It'd be funny if, you know, it wasn't a sign of diminishing civil rights and increasing police state paranoia.



Reason Magazine - Hit & Run > If You Aren't Growing Tomatoes, You Have Nothing to Worry About:
"A Pullman landlord notified police about a grow lamp in a closet, and police got a search warrant for a drug raid.

Eight officers with guns drawn surprised three roommates in the apartment last weekend and discovered they were growing tomatoes.

So a growth lamp (which can be used to grow just about anything indoors), "appearing nervous," and a secondhand claim of smelling burnt marijuana is enough for the police to storm into your house with their guns drawn.

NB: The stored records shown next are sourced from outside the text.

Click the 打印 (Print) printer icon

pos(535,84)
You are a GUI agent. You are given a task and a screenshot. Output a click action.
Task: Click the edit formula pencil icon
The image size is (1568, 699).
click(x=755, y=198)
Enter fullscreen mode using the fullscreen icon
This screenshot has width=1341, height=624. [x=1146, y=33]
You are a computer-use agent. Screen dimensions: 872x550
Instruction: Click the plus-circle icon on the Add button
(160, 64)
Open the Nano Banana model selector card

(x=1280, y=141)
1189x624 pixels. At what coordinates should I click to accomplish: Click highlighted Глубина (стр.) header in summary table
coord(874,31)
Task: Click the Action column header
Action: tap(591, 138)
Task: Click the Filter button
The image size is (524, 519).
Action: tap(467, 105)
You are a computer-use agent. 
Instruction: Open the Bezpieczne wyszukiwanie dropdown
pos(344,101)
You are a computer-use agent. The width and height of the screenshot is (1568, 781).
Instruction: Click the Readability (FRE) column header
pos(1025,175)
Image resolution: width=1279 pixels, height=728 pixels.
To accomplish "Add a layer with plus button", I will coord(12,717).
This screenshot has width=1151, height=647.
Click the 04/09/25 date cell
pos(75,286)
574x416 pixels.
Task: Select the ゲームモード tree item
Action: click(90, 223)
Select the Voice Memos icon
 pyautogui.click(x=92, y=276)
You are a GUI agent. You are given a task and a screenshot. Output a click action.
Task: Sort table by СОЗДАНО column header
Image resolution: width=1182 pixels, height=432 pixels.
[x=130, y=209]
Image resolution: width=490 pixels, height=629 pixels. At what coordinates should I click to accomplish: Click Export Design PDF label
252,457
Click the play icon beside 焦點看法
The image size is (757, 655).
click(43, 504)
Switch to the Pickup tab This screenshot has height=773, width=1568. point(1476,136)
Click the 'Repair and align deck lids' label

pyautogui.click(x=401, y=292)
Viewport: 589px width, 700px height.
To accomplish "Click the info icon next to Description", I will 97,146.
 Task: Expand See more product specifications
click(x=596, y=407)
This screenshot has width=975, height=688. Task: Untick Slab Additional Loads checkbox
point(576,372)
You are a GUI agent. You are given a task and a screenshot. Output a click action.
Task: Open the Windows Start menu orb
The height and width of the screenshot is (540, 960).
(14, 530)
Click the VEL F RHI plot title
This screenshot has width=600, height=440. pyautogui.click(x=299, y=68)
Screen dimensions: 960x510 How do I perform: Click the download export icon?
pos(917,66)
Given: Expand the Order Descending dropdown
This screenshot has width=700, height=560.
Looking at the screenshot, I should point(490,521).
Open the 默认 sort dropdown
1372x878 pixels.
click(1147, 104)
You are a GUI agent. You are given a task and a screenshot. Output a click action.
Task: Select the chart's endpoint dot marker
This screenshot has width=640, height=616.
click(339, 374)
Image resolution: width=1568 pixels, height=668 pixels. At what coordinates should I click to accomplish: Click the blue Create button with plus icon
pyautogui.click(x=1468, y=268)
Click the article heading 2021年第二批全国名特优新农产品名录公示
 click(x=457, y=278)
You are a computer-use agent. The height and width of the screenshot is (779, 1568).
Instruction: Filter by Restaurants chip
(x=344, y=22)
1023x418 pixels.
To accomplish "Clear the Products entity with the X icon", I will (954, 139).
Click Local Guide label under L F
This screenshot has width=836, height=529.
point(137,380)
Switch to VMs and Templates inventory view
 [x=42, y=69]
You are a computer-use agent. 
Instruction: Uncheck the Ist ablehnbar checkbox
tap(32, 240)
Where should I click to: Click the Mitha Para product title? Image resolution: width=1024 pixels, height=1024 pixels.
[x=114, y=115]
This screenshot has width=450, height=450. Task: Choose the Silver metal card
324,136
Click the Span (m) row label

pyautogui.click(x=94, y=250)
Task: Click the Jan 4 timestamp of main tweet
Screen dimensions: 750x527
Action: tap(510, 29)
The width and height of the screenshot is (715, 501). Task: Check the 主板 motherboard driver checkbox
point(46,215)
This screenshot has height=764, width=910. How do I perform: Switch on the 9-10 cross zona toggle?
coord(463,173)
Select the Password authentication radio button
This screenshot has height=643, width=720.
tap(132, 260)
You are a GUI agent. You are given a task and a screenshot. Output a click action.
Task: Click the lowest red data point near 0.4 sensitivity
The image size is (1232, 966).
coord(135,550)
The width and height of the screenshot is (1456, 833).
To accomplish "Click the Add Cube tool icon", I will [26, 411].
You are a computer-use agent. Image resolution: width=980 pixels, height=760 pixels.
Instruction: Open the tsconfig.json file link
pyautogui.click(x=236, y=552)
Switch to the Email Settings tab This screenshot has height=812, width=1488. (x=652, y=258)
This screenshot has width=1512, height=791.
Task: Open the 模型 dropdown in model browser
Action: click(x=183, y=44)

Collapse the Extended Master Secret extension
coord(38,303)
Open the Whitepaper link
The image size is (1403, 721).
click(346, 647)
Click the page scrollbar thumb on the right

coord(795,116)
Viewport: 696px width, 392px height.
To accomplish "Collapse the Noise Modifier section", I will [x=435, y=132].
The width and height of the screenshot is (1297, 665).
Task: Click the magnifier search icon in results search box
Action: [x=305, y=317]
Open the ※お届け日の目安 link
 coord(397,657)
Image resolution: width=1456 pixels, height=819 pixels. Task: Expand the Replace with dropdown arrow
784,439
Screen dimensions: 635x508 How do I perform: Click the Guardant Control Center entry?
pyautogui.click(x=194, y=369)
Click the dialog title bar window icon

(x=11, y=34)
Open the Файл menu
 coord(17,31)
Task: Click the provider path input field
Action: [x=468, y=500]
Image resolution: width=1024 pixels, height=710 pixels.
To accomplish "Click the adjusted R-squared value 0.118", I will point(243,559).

I feel like a broken record on this stuff. But this isn't the first time people have had their homes raided over misidentified plants. Hell, it's not even the first time it's happened with tomatoes. I've also found several home invasion raids after a citizen or police officer mistook hibiscus plants for marijuana. There was the time that police in Bel Aire, Kansas raided the home of the town's former mayor after mistaking a sunflower plant for marijuana (the sunflower is also the state flower of Kansas). In 2002, police in Travis County, Texas brought a helicopter to raid the home of Sandra Smith, during which they awoke her and her roommates to the sight of guns pointed at their heads. The marijuana they were after turned out to be ragweed. And there's Ed and Jan Carden, an Orlando couple raided when police mistook elderberry bushes for marijuana."